Last year, in July-September, the country’s food trade deficit with the world stood at $45 million, according to the Pakistan Bureau of Statistics (PBS).

Ranked among the world’s most climate-vulnerable countries, Pakistan witnessed yet another devastating monsoon that led to massive flooding, killing more than 1,000 people and 22,000 livestock while washing away crops over 2.2 million acres since late June, as per the National Disaster Management Authority (NDMA).

“The widening deficit partly reflects flood damage caused to rice, maize and vegetable crops, which have reduced exports and lifted food imports,” Khaqan Najeeb, a former adviser to the Ministry of Finance, told Arab News.

Pakistan witnessed a food export decline of 31 percent to $1.1 billion in July through September, while its imports rose 36 percent to $2.25 billion, according to PBS data.

Najeeb attributed the surge in imports to higher machinery and raw-material inflows, signaling an uptick in economic reconstruction activity in the country.

Pakistan’s overall trade deficit widened by 34 percent to $9.43 billion in the first quarter of FY26, PBS data showed, with exports shrinking 4 percent to $7.6 billion and imports rising 14 percent to $17 billion.

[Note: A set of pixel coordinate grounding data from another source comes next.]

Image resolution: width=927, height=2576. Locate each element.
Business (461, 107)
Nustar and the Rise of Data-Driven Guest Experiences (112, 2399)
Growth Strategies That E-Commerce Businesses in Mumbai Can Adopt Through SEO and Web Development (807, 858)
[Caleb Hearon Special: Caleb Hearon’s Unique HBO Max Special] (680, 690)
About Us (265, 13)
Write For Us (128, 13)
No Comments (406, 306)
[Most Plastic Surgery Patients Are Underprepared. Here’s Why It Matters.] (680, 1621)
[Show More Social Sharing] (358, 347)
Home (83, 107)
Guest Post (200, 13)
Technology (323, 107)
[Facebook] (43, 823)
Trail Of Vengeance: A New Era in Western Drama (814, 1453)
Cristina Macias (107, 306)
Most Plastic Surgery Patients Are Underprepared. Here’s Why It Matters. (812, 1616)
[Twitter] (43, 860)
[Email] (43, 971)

Pakistan mainly exports textiles, rice, cotton yarn, meat and seafood, while its major imports include petroleum products, palm oil, electrical machinery, plastic materials, iron and steel, liquefied natural gas, mobile phones, steel scrap and motor vehicles.

Garment factory workers inside a manufacturing facility in Karachi on July 8, 2025. (AFP/File)

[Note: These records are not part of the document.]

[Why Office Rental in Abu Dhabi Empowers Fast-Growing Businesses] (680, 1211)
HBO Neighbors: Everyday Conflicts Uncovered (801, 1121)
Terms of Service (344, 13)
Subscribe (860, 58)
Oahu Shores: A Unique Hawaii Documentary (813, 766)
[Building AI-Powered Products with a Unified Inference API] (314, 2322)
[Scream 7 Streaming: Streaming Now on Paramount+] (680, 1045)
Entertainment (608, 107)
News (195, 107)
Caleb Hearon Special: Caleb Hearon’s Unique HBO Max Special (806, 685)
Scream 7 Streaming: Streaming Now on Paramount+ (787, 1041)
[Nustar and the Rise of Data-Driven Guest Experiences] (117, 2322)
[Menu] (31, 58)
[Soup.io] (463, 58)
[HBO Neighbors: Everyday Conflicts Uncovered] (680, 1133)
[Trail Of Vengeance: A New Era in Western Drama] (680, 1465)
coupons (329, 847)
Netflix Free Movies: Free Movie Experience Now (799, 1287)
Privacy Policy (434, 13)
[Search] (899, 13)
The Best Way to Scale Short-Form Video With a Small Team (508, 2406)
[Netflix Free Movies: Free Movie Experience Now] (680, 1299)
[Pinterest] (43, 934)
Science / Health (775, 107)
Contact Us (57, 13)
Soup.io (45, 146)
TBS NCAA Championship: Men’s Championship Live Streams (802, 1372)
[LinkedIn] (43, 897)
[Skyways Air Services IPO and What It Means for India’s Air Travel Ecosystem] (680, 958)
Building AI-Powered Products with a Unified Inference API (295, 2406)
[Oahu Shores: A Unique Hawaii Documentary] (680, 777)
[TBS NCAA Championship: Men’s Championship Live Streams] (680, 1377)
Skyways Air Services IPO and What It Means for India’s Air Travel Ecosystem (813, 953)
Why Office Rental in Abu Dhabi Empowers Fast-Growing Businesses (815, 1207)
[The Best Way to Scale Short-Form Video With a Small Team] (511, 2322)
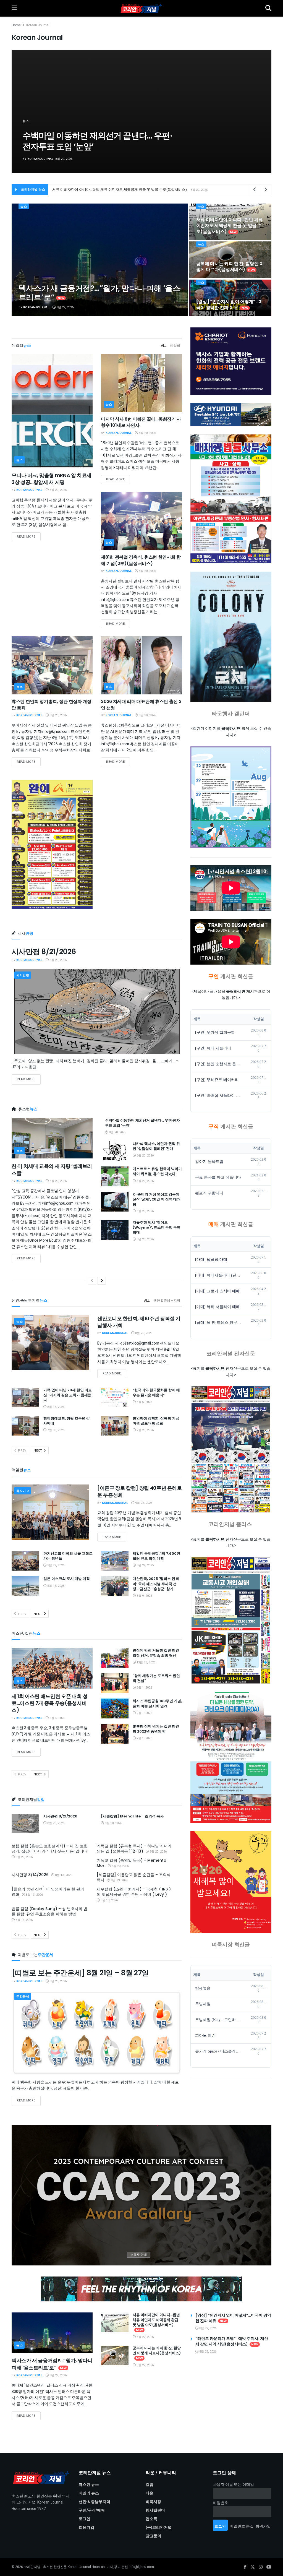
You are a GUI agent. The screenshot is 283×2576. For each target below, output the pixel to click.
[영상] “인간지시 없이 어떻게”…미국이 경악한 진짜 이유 (229, 304)
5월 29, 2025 (55, 1565)
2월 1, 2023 (144, 1687)
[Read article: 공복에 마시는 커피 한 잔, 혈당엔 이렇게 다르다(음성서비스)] (115, 2356)
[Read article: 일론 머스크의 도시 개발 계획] (25, 1586)
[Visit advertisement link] (141, 2195)
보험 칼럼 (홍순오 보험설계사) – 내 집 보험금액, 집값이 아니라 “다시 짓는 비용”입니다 (50, 1848)
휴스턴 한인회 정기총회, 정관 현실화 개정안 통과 (51, 704)
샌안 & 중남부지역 (166, 1300)
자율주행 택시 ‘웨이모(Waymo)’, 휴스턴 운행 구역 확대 (156, 1227)
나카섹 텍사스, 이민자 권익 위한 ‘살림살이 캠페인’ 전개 (156, 1146)
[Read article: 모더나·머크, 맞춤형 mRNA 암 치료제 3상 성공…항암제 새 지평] (52, 411)
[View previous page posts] (92, 1281)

Given the situation, Najeeb said Pakistan should discuss the trade targets set by the International Monetary Fund (IMF) under the $7 billion loan program.

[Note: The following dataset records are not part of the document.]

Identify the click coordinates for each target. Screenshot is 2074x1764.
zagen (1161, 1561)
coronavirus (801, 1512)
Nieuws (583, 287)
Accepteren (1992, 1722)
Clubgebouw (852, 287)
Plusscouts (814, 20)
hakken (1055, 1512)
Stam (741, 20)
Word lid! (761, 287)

“The authorities and the IMF may need to revisit the $26.6 billion FY26 trade deficit target, with the gap already at $9.4 billion in the first quarter, well above projections,” he said.

Shankar Talreja, head of research at Topline Securities Limited, said lower rice sales have dragged Pakistan’s food exports in the ongoing fiscal year.

He noted that during the first three months, rice exports dropped 42 percent to $419 million, vegetables 41 percent to $42.2 million, tobacco 48 percent to $19.3 million, spices 9 percent to $20 million, and oilseeds, nuts, and kernels 68 percent to $37 million.

“The disruption is due to supply-chain-related issues after the floods,” he said.

NDMA data shows the floods damaged 2,811 kilometers of roads, 790 bridges and more than 229,000 houses.

“The impact of floods on crops will become visible in the second half of this fiscal year [between January and June],” he added.

Talreja said Pakistan’s food exports may further decline as a 10 percent loss to the rice crop could mean a reduction of about 500,000 tons in exports.

He said the government may also need to import wheat to stabilize domestic flour prices and cotton to ensure a steady supply of raw materials to its $18 billion textile industry.

“The cotton imports will be close to last year’s, around 700,000 tons, meaning four to five million bales would be required at minimum,” said Talreja, who believes Pakistan could avoid future crop losses by constructing additional waterways.

Pakistan’s textile sector consumes about 14 million cotton bales annually, double the country’s current production, which has fallen to seven million bales in recent years, partly due to climate change and governance challenges.

“There is no quick fix to this…. climate change is real,” he added.

Ahsan Mehanti, chief executive officer of Arif Habib Commodities Limited, said floods had affected rice, wheat, cotton and sugarcane crops, mostly in Punjab, which is Pakistan’s breadbasket.

“The impact on the overall trade deficit to the extent of $1 billion in the first quarter could reach $3 billion by the third,” he said.

Mehanti said the government could mitigate flood impacts by reviving degraded soil, providing quality seeds and repairing irrigation infrastructure in Punjab through flood-alleviation schemes.

Finance Minister Muhammad Aurangzeb has already said initial assessments suggest floods have damaged the rice and cotton sectors, likely denting economic growth to between 3.5 and 4 percent.

“The challenge is to sustain recovery without worsening external pressures,” Najeeb said.